O Rali da Vida
A COVID 19 levou-nos quase tudo. Noutras paragens, levou o mais importante: a vida. Aqui, levou-nos o que lhe dá valor: a presença familiar, o convívio entre amigos, o trabalho, a economia e o ar livre
O Miguel Nunes tinha um sonho: ganhar o Rali Vinho Madeira. Depois de outras vitórias e títulos, faltava-lhe esse que eterniza nomes na História do automobilismo regional. Ao lado do Miguel Nunes, o João Paulo, com o mesmo sonho. Em 2017, o carro falhou e “ficou a mágoa”, mas ficou mais qualquer coisa: a força de um sonho. Estou convencido que, desta vez, como outras houve em que a ilha toda puxou pelo Alexandre Camacho, estava todo o mundo a torcer pelo sucesso do Miguel e do João - porque a história deles é a nossa história: de sonho, de persistência, de resistência e de conquista.
A COVID 19 levou-nos quase tudo. Noutras paragens, levou o mais importante: a vida. Aqui, levou-nos o que lhe dá valor: a presença familiar, o convívio entre amigos, o trabalho, a economia e o ar livre. Levou-nos quase tudo, mas não nos levou a capacidade de nos reerguermos. Há quem ainda não tenha percebido nada do que este Rali, este em especial, representou para os madeirenses. O Rali Vinho Madeira é o maior evento desportivo, social e cultural da Região Autónoma da Madeira e tem um impacto na economia local que não pode ser ignorado. É certo que não pode servir para justificar falhanços comunicacionais, ou outros de outro tipo, mas não deixa de ser a nossa maior festa popular. Dura dois, três, quatro dias, para alguns uma semana inteira, ou mais ainda. Este ano, bom, este ano conseguiu ser ainda mais especial, porque enquanto a pandemia continua a ameaçar levar-nos tudo, nós respondemos com a energia da festa da vida sobre o medo da morte, da esperança sobre a descrença, da confiança sobre a vigilância: da vida que tem de continuar apesar da ameaça que enfrentamos, porque não há como fechar uma sociedade inteira para sempre, nem como torná-la instantaneamente estéril; da esperança, porque apesar de todas as dificuldades nunca deixámos, nem deixaremos de tê-la; e da confiança nas organizações, nas decisões no tempo mais difícil e nos outros - nos restantes cidadãos, na sua capacidade de discernimento e no seu comportamento, que precisa de mais responsabilização e menos imposição de quem aparentemente acredita mais em radicalismos do que no Estado de Direito.
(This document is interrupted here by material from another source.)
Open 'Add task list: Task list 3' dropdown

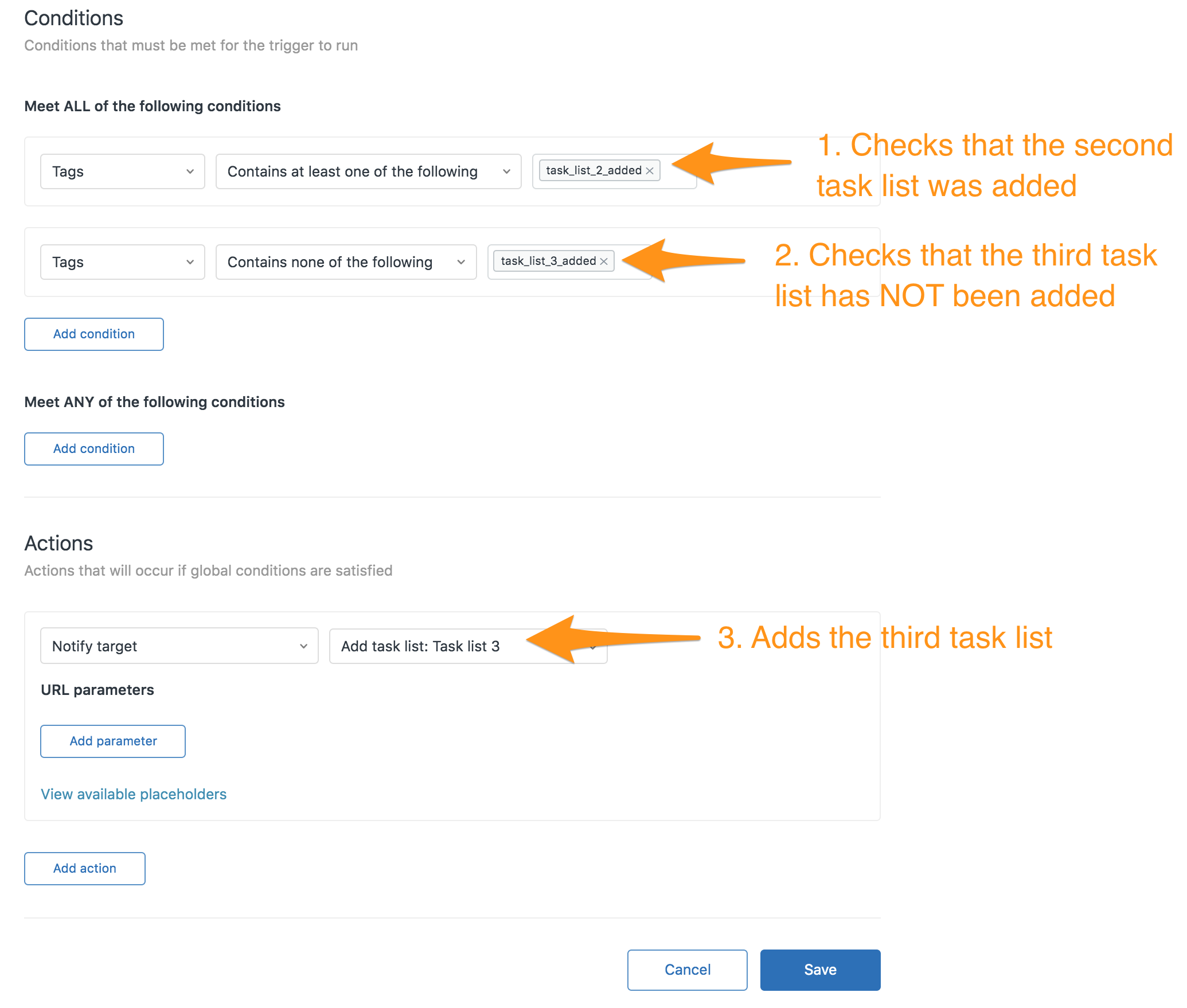(468, 646)
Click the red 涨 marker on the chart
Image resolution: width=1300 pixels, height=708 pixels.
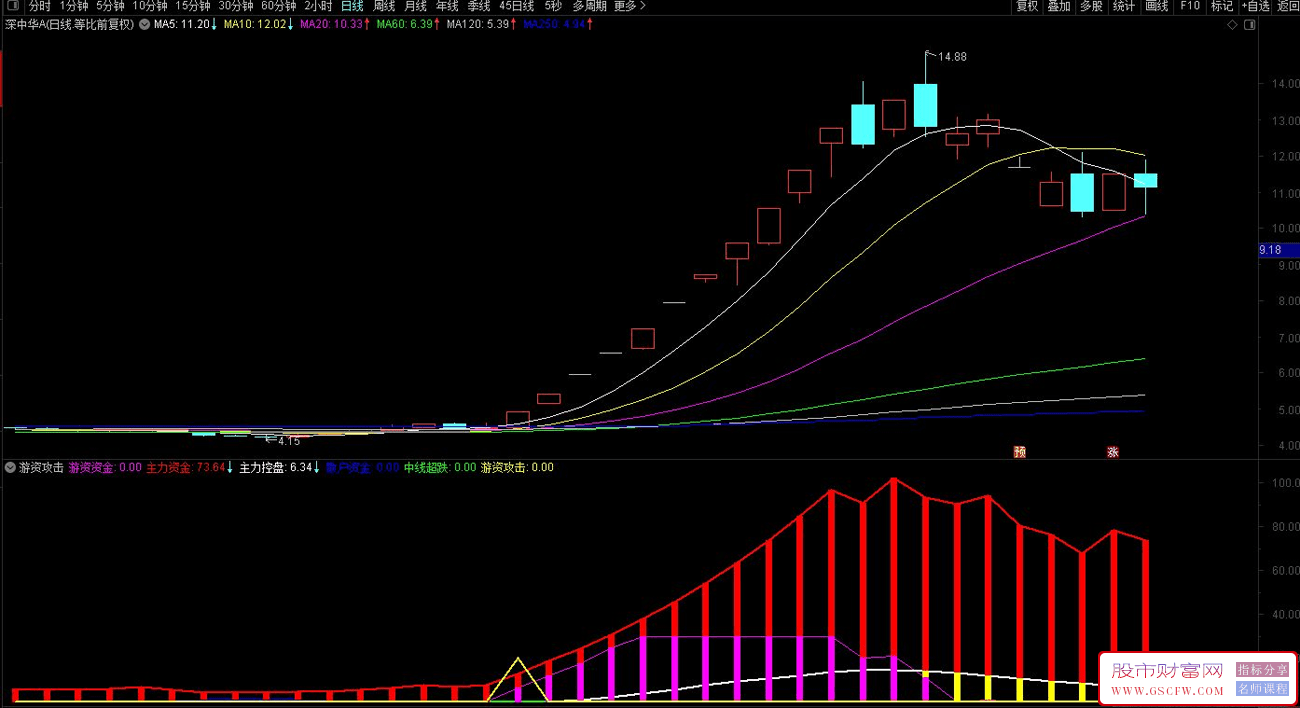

Nem tudo correu bem no Rali: ocasionalmente houve ajuntamentos a mais, máscaras a menos e desilusões impiedosas. Que o digam o Rui Pinto e o Ricardo Ventura, o Pedro Paixão e o Luís Rodrigues, ou tantos outros que o destino fez com que não chegassem ao fim. Mas também houve lições de persistência, onde a do João Silva também sobressai, e de resistência, como a do José Camacho e Nicodemo Câmara. A vida é um rali de longo curso, como o Vinho Madeira, feita de várias voltas, percalços, derrotas e vitórias. É como a política: não é um sprint de recorde fácil, mas uma maratona de consistência - e quem sabe de mecânica, sabe que, prova após prova, todos os parafusos contam e quem tenta livrar-se de peso a mais, julgando-o morto, arrisca-se a bater de frente na próxima parede, semelhante ao burro do ditado que vivia na ilusão de que seria ela a sair da frente. Os madeirenses voltaram a mostrar que conhecem melhor do que ninguém as estradas que percorrem, dispensando lições alheias.
A vida tem mais encanto se for vivida com gosto, mesmo nos tempos mais duros, como o espectáculo do Cláudio e Alípio Nóbrega lembra. Tem ainda mais gosto se for vivida à conquista de sonhos, que não se mudam ao primeiro obstáculo, nem perante as mais difíceis provações - mesmo que tenham a dureza de uma pandemia. No rali da vida, o Miguel Nunes e o João Paulo alumiaram caminho, recordando-nos que os sonhos, como o Rali Vinho Madeira, são uma festa de todos. Longa vida!